I am a Machine Learning for Health masters student. The ICU unit I work with has been archiving the high frequency (500Hz) bedside monitor data to a self-built database. My original goal was to predict a physiological event a few minutes in advance from ~3 of these waveforms. Unfortunately, I ran into significant performance problems. The amount of data is huge (~900GB, billions of data points, months of wall time) and preprocessing couldn’t be done on the fly in the Dataset/Dataloader fast enough to put much load if any on the GPUs (only have 6 CPU cores) or else I would have to let the preprocessing run for days, only to find I want to change one thing and have to run it all again. Epochs were taking hours to days. My initial strategy was to just build a DIY Python pipeline with (
numpy, etc) and try to make it as parallel as possible with caching at each step along the way. I should note that our DIY database is fairly slow and can currently only return a couple hours of data in JSON via an API call, so no streaming, etc. I have since pivoted to tackling the larger issue of deploying these models into “production”.
My project is the largest (in terms of data, etc) that our group has done so far. Before, data was downsampled to 0.2 Hz and was just looking at more specific situations, so far less data was relevant (>30GB). This meant it could be kept in CSVs, naively processed, and ran through PyTorch. However, in order to see how these same models behave in real time (eg: displayed at the bedside), they need to consume streaming data from RabbitMQ, which also feeds to waveform database.

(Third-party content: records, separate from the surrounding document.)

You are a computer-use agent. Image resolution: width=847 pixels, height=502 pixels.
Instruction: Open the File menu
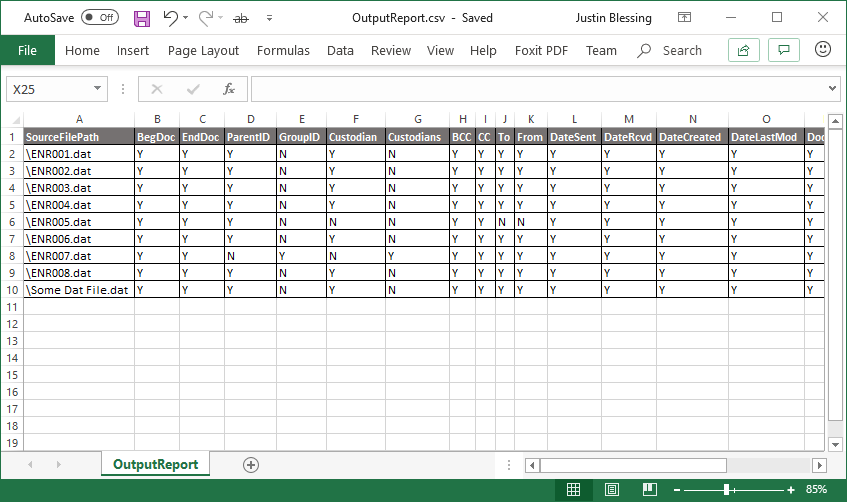coord(27,50)
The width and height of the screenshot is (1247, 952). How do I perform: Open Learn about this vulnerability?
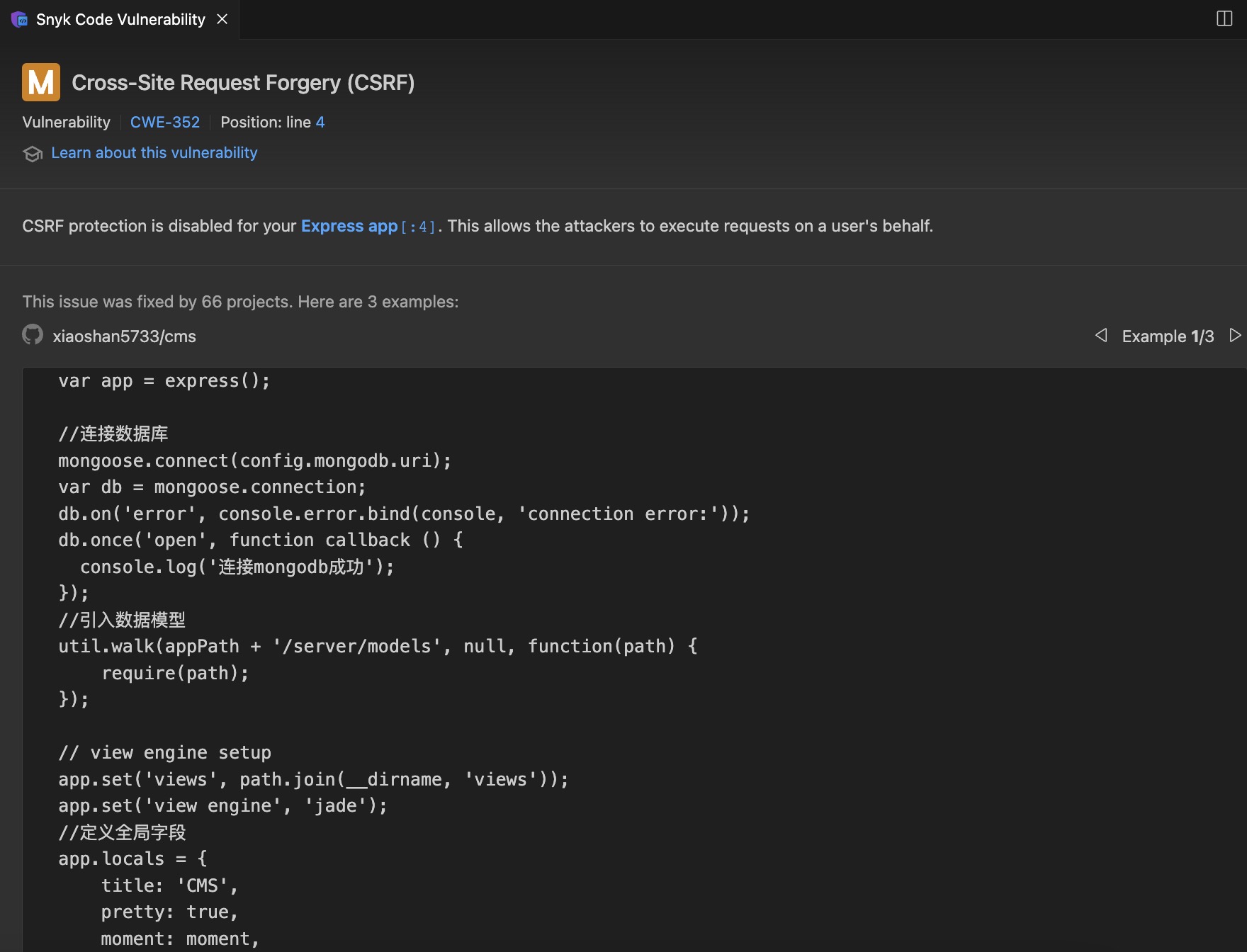click(154, 153)
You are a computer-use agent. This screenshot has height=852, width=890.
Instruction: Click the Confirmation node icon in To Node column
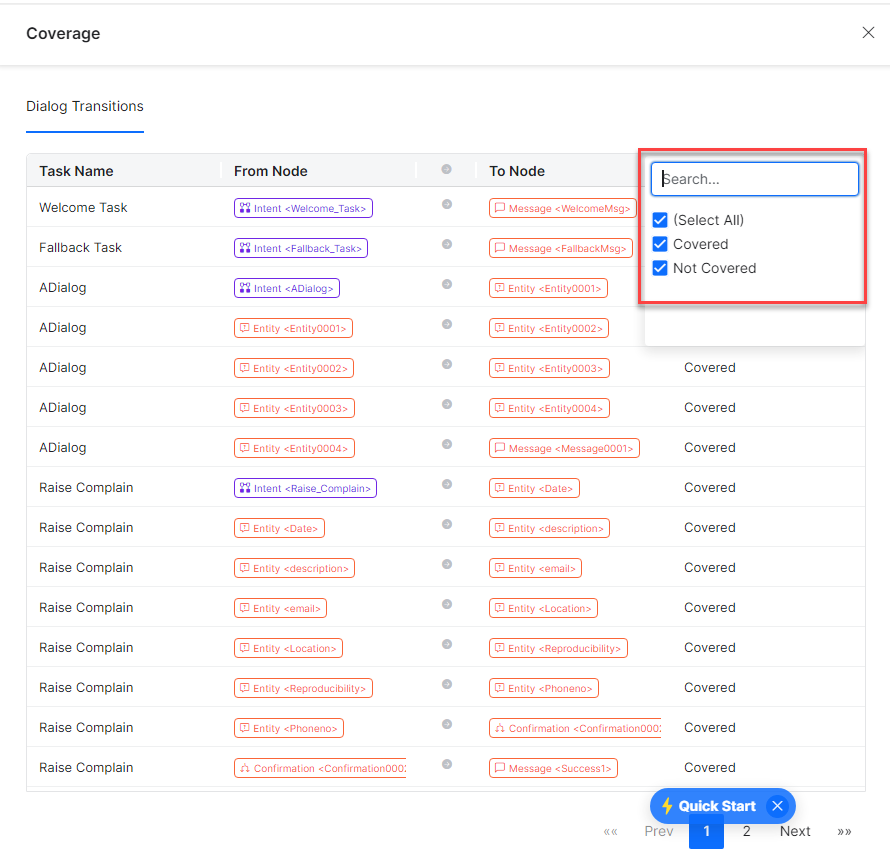[x=499, y=728]
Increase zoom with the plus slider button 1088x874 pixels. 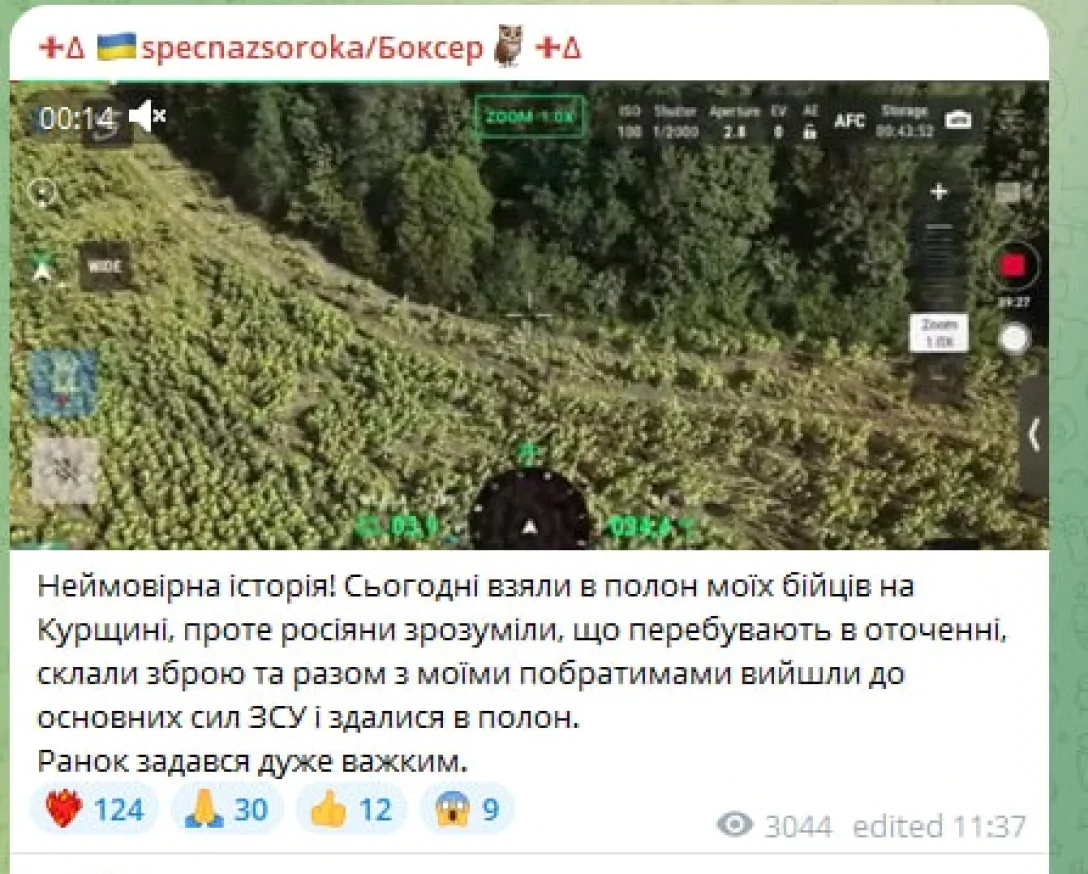939,191
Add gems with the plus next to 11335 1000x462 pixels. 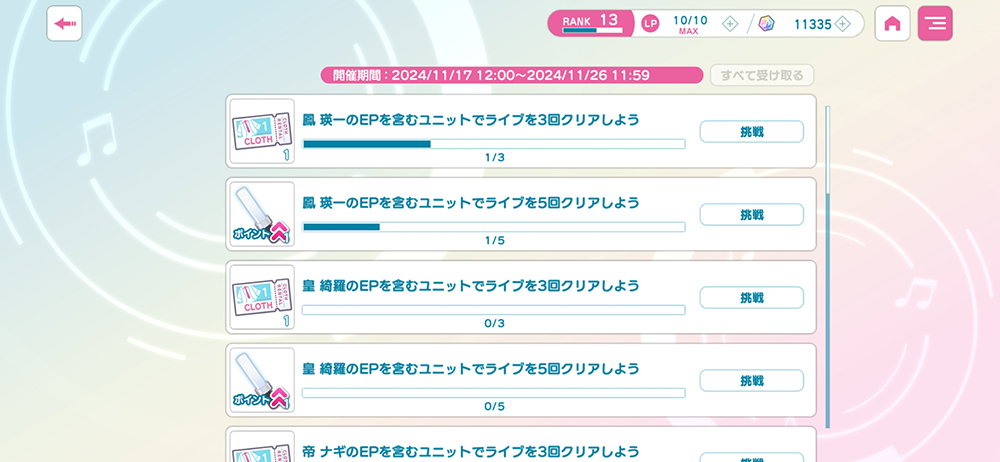click(843, 24)
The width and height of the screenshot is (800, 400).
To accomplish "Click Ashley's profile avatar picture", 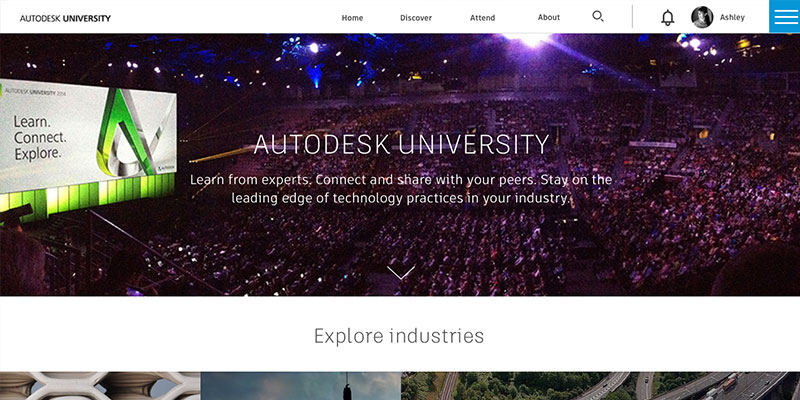I will (x=702, y=17).
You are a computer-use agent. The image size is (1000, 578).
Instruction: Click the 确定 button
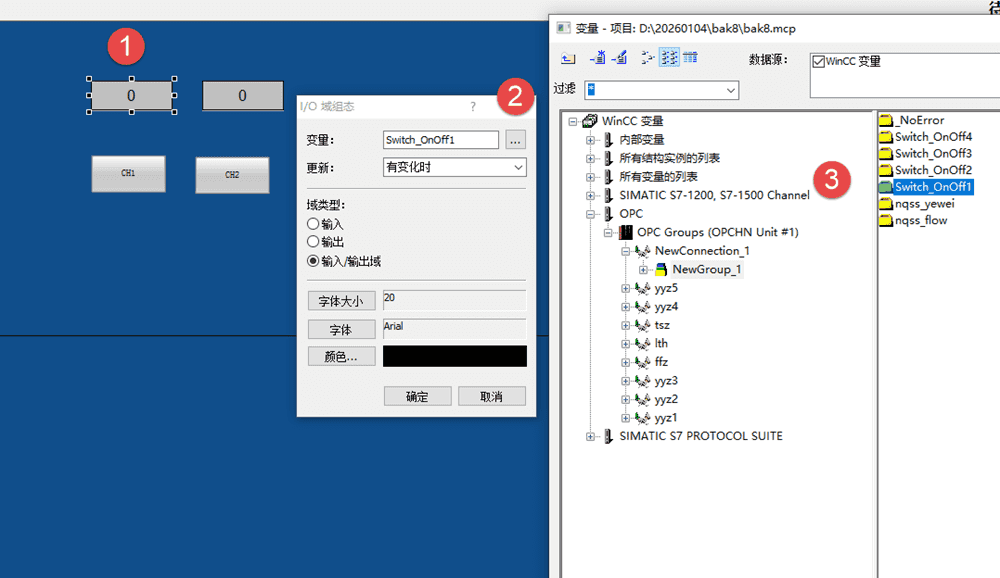click(417, 396)
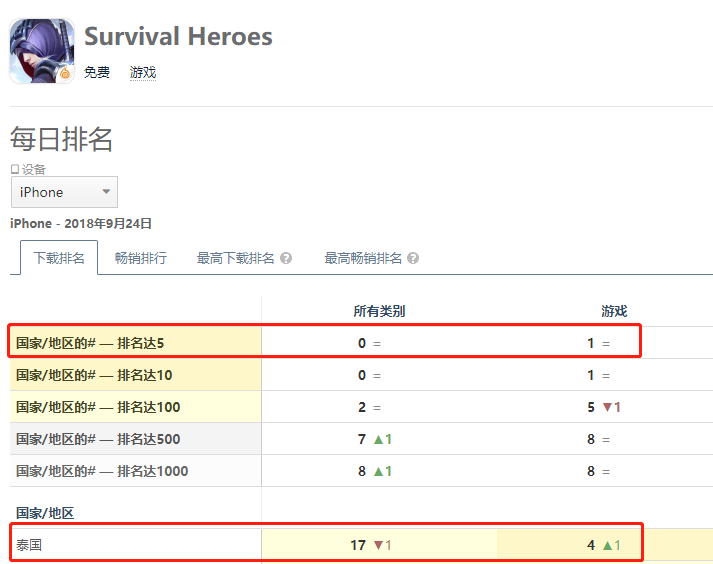
Task: Open the iPhone device dropdown
Action: tap(64, 192)
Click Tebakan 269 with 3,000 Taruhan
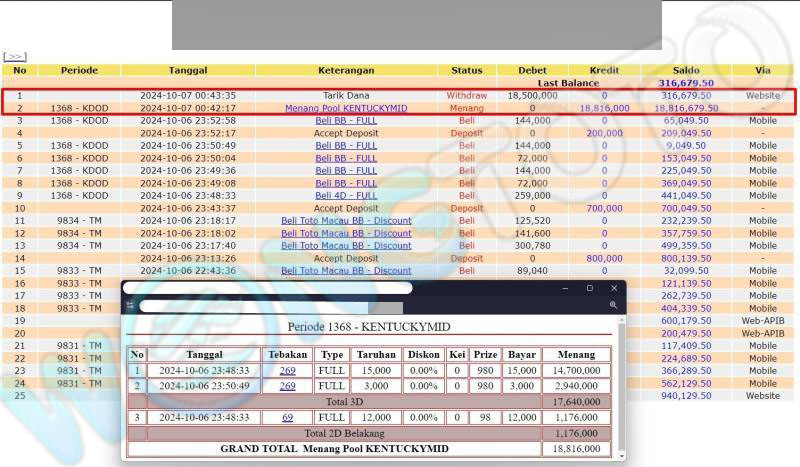 click(287, 385)
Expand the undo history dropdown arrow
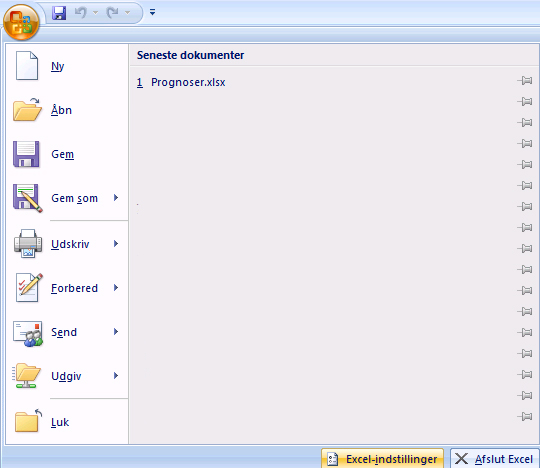This screenshot has height=468, width=540. click(95, 13)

Now, instead of trying to parallelize the preprocessing, I have been trying to use PyTorch
IterableDataset after reading this article: https://medium.com/speechmatics/how-to-build-a-streaming-dataloader-with-pytorch-a66dd891d9dd I’ve been building a framework which approaches this in an entirely streaming fashion instead. Without getting too deep into the details, the framework requires researchers provide a minimal amount of config (RabMQ login, relevant data in our database, …) along a variety of Python callables/functions for: preprocessing, assigning a label, … which all operate on a standardised
Interval class. Therefore, one can toggle between running the offline pipeline to build up a gigantic processed cache which is then artificially streamed to their PyTorch model, or actually consuming the real streaming data, with just the flip of a config variable.
Of course, then there is the whole other open source side of solutions. Hadoop, Spark, … Things I am not as familiar with. I know these of course work, at massive scales, at tech companies worldwide. If there’s something out there that would allow for me to instead focus back on the Healthcare ML questions and not this data pipe-lining, I’d be extremely grateful to know.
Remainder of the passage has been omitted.